Transição de carreira: Dois focos
Normalmente fala-se de transição de carreira durante o desemprego. A transição prevê encontrar uma nova posição, muitas vezes com apoio de serviços especializados. Pode tomar a forma de uma revisão pessoal, avaliando-se as causas do desligamento em termos de performance, de atitudes, de oportunidades perdidas. E é uma oportunidade de mudança se não houver pressão financeira. Agora, se a ansiedade for grande, a reflexão ficará inibida e maior deverá ser a habilidade do conselheiro. As pressões sociais, familiares e econômicas às vezes falam mais alto.
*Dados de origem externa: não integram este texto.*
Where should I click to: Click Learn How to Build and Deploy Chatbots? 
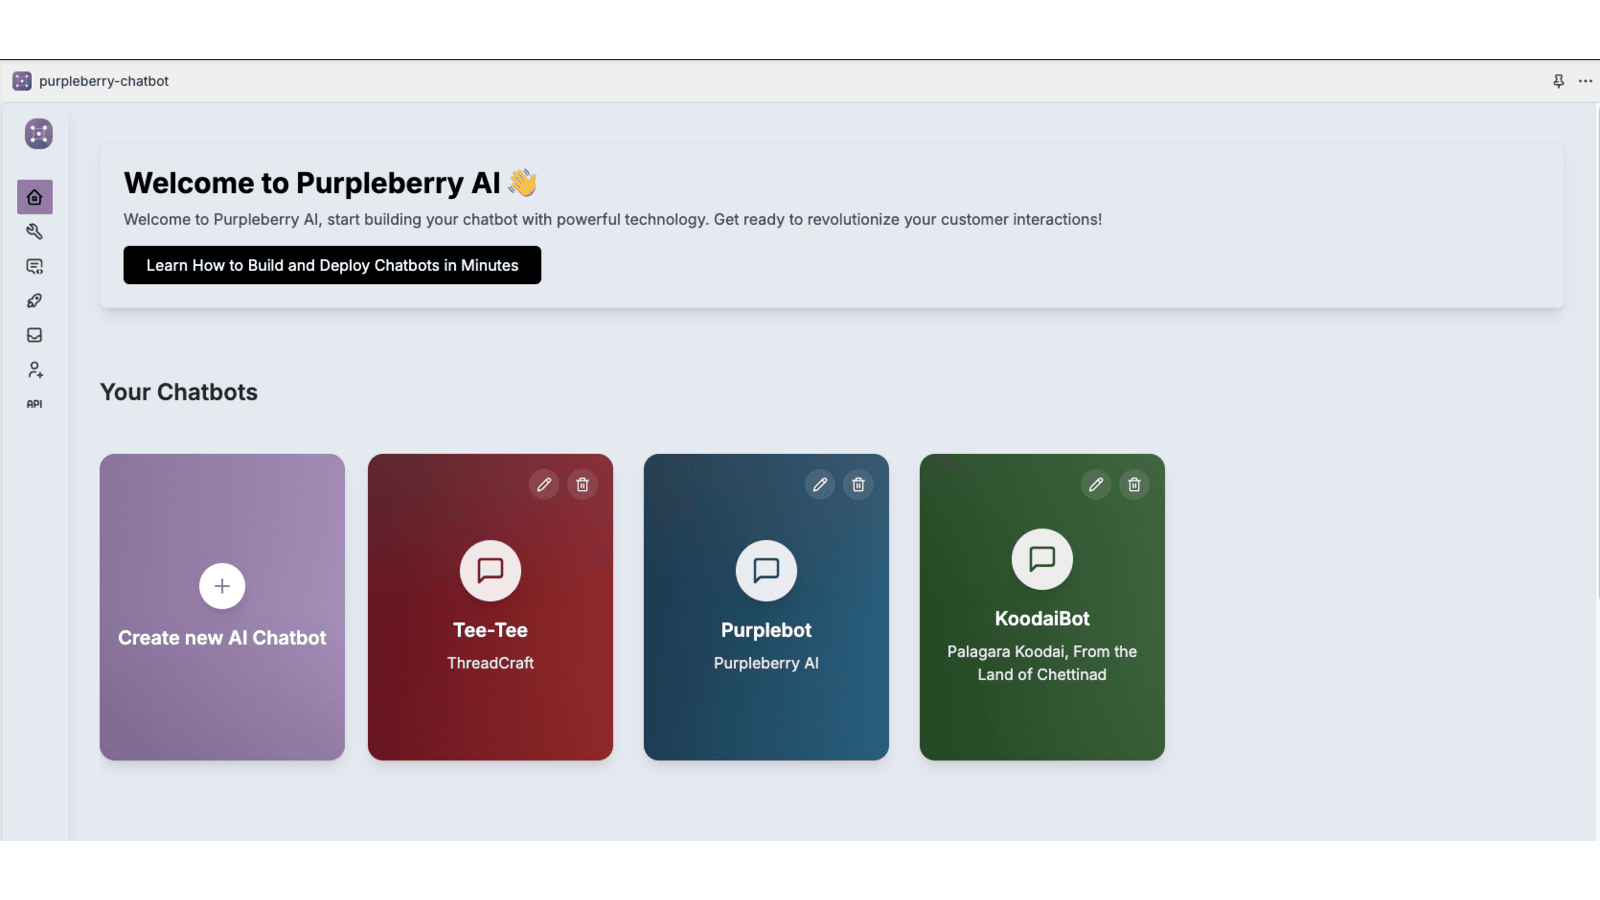(332, 265)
E existe também a transição de carreira, quando as pessoas ainda estão empregadas. Nessa situação, há a possibilidade de promoção em atividades que aumentam o nível de complexidade do trabalho, o qual precisa estar alinhado com o aumento da capacidade de lidar com a incerteza. Muitas pessoas almejam posições mais estratégicas e para isso deveriam estar ‘equipadas’ não só com a ambição do dinheiro e status, mas também com a condição de poder lidar com raciocínios diferentes, enxergar horizontes mais amplos e longos, de poder contribuir não mais para desenhar sistemas de trabalho, mas, sim, para administrar o futuro desconhecido. O desafio passa a ser o de produzir e gerenciar inovações. O autoconheci-mento e o convívio com limites pessoais tornam-se vitais.
Vale a parábola do jovem arqueiro que se tornou exímio atirador sem entrar para um mosteiro. Desafiando um monge na arte da flecha, mostrou como consegue acertar uma cereja a muitos metros de distância. O monge, por sua vez, retribuiu colocando-se sobre uma pequena ponte de cordas apodrecidas sobre um imenso abismo para fazer seu tiro. O jovem, tentando imitá-lo, não conseguiu manter o equilíbrio e perdeu seu tiro.
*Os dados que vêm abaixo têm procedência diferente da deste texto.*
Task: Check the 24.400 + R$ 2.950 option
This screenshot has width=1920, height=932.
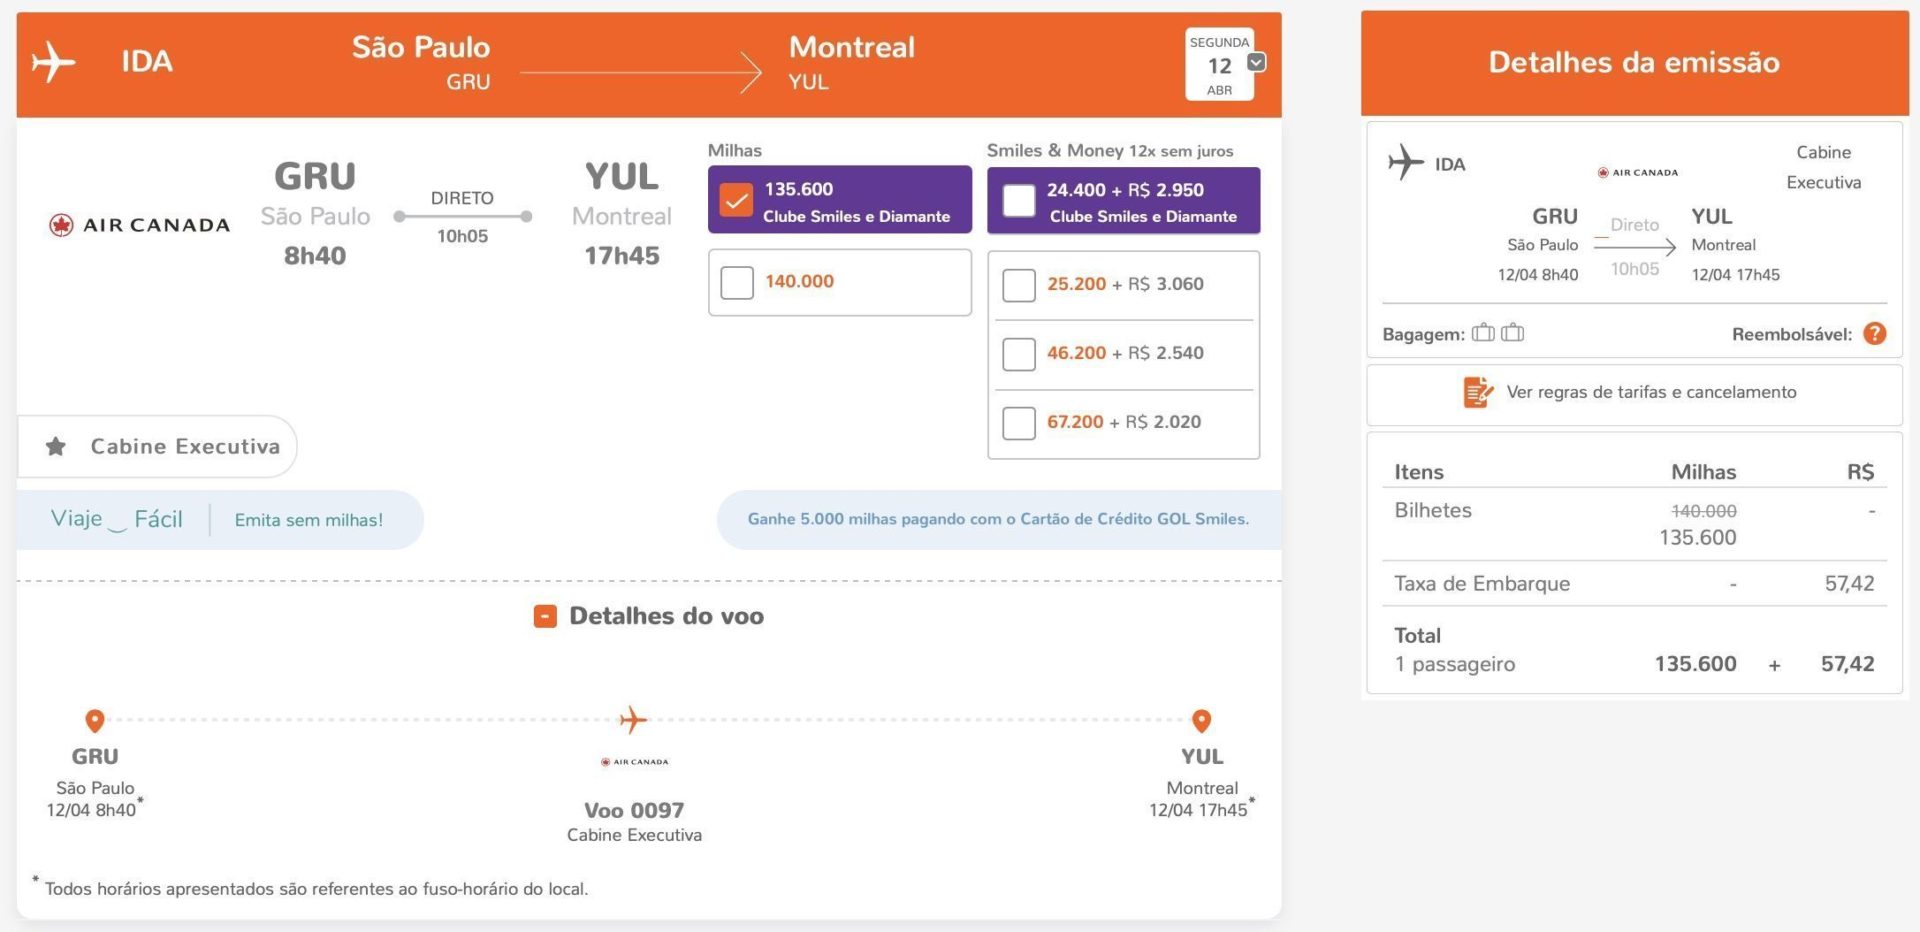Action: pos(1019,201)
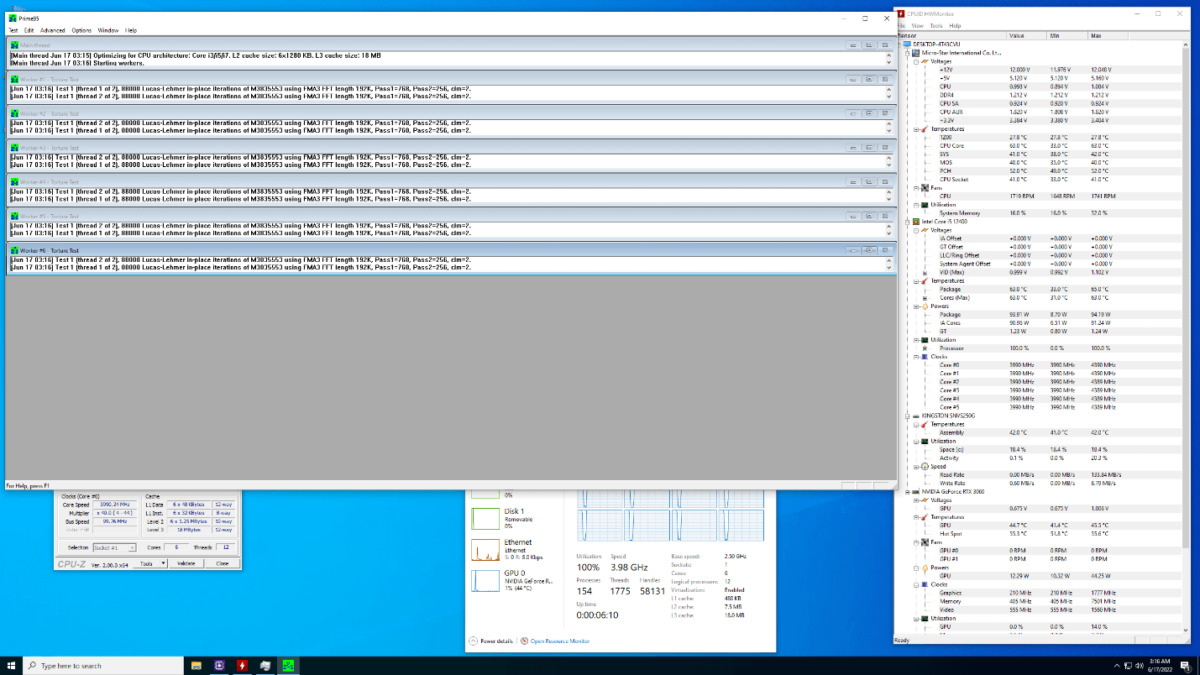
Task: Select the Ethernet graph in Task Manager
Action: (x=487, y=549)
Ter controle sobre si mesmo nos momentos difíceis é mais do que uma habilidade técnica. E para isto o autoconhecimento – conhecer sobre seu tipo, seu estilo, seus valores e seu potencial para diferentes níveis de trabalho – faz uma grande diferença e o torna mais competitivo em situações difíceis e imprevistas.
Nota: Artigo publicado originalmente no antigo site do Instituto Pieron.